- Selected text:
__________
Jeff Barnaby, the Indigenous genre filmmaker whose most recent film Blood Quantum won seven Canadian Screen Awards, has died following a year-long battle with cancer. He was 46.
Barnaby was born and raised on the Mi’gmaq community of Listuguj and spent his adult life living in Montreal, Quebec. Inspired by David Cronenberg’s Rabid and other films he watched in his youth such as Conan The Barbarian, Blade Runner, Predator, and the Quebecois classic Léolo, he went on to attend Dawson College and Concordia University’s cinema programme.
Barnaby’s work was rooted in his experience growing up in Gespe’gewa’gi and he wrote, directed, and edited all his films, starting with his debut short film in 2004, From Cherry English, which premiered at Sundance Film Festival. Next came The Colony in 2007, which premiered at TIFF and was later selected as one of TIFF’s Top Ten films of the year.
__________
- Supplied entries:
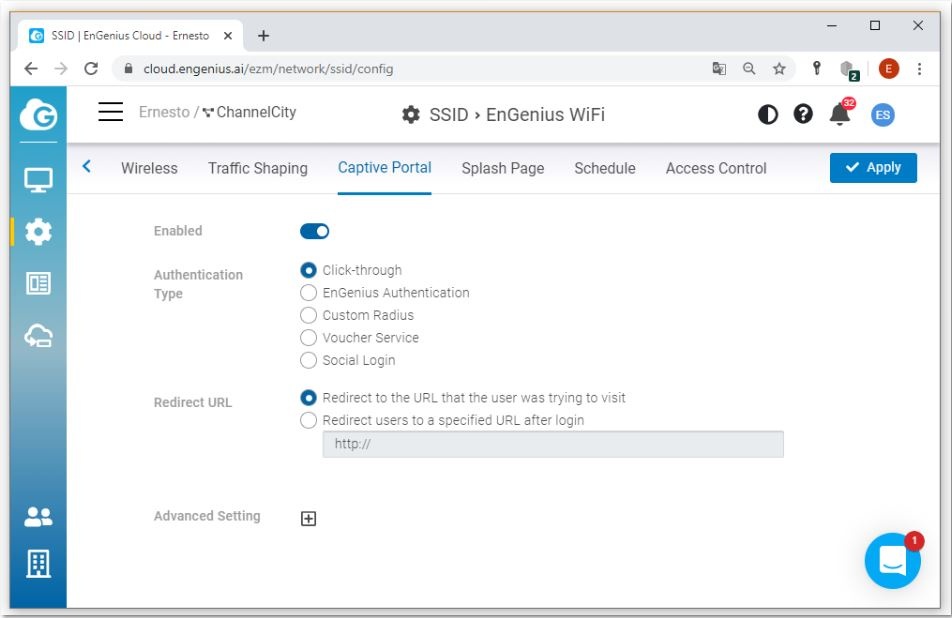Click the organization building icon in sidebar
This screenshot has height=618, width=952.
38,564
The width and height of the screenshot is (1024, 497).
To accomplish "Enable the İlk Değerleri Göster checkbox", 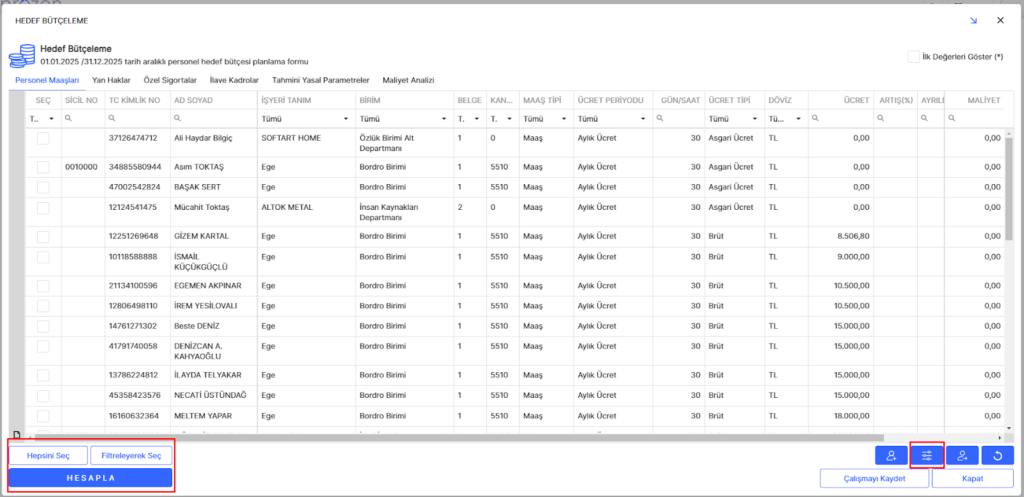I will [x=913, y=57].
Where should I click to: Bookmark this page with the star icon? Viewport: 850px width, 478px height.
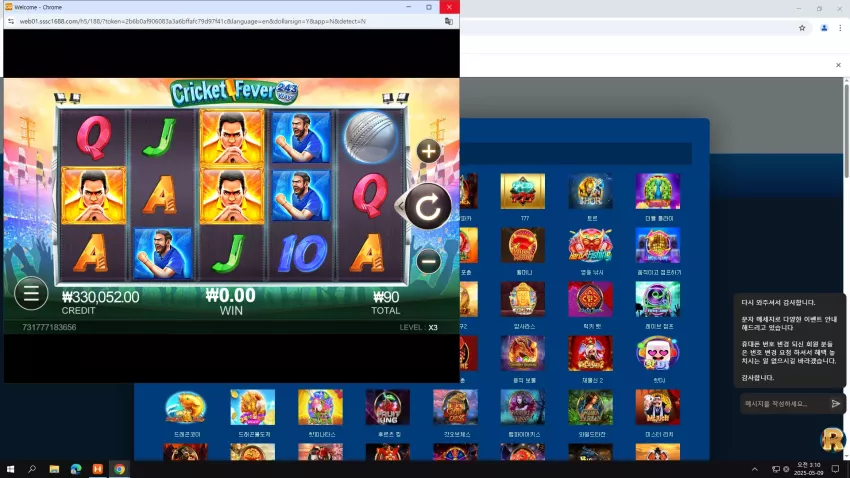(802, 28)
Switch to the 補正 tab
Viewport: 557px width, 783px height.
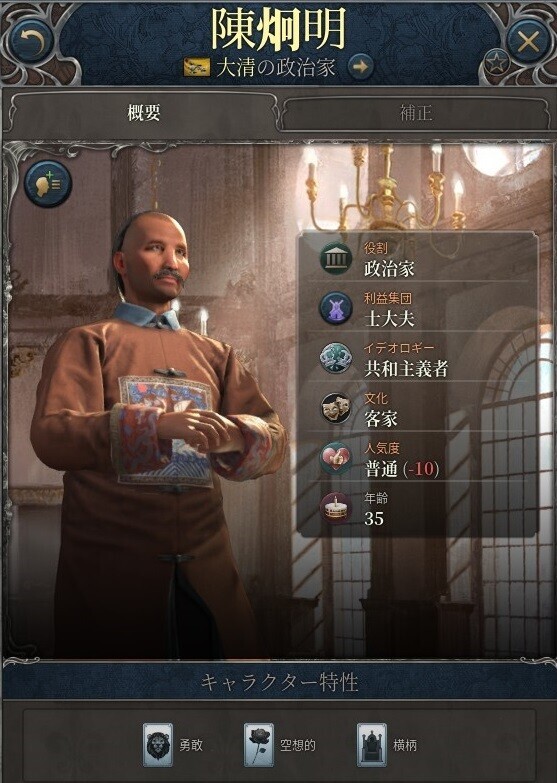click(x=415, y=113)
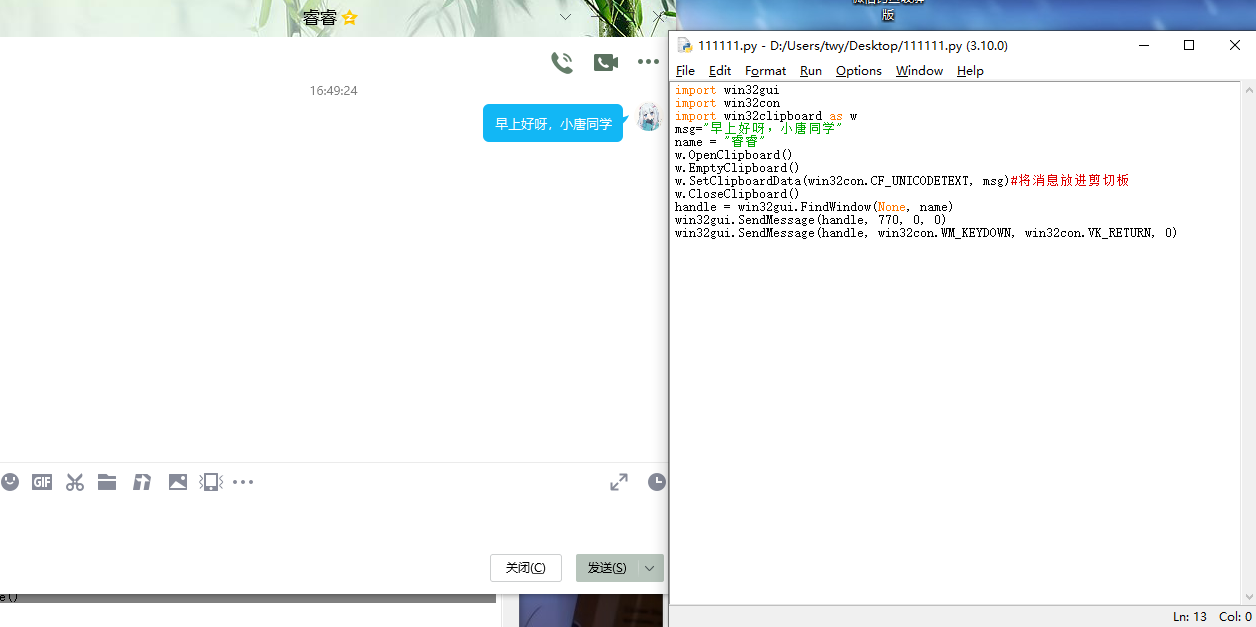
__________
- Required actions:
1/ Condense the paragraph in the Jeff Barnaby article that begins "Barnaby was born and raised" into a short list of its main facts.
2/ Reproduce word for word everything in the Jeff Barnaby article from "Jeff Barnaby, the" down to "of the year.".
The entries aren't needed for any of this work.

- Responses per task:
1/
- Born and raised in the Mi'gmaq community of Listuguj; lived in Montreal, Quebec, as an adult.
- Inspired by films seen in his youth: David Cronenberg's Rabid, Conan The Barbarian, Blade Runner, Predator, and the Quebecois classic Léolo.
- Studied in the cinema programs at Dawson College and Concordia University.

2/
Jeff Barnaby, the Indigenous genre filmmaker whose most recent film Blood Quantum won seven Canadian Screen Awards, has died following a year-long battle with cancer. He was 46.
Barnaby was born and raised on the Mi’gmaq community of Listuguj and spent his adult life living in Montreal, Quebec. Inspired by David Cronenberg’s Rabid and other films he watched in his youth such as Conan The Barbarian, Blade Runner, Predator, and the Quebecois classic Léolo, he went on to attend Dawson College and Concordia University’s cinema programme.
Barnaby’s work was rooted in his experience growing up in Gespe’gewa’gi and he wrote, directed, and edited all his films, starting with his debut short film in 2004, From Cherry English, which premiered at Sundance Film Festival. Next came The Colony in 2007, which premiered at TIFF and was later selected as one of TIFF’s Top Ten films of the year.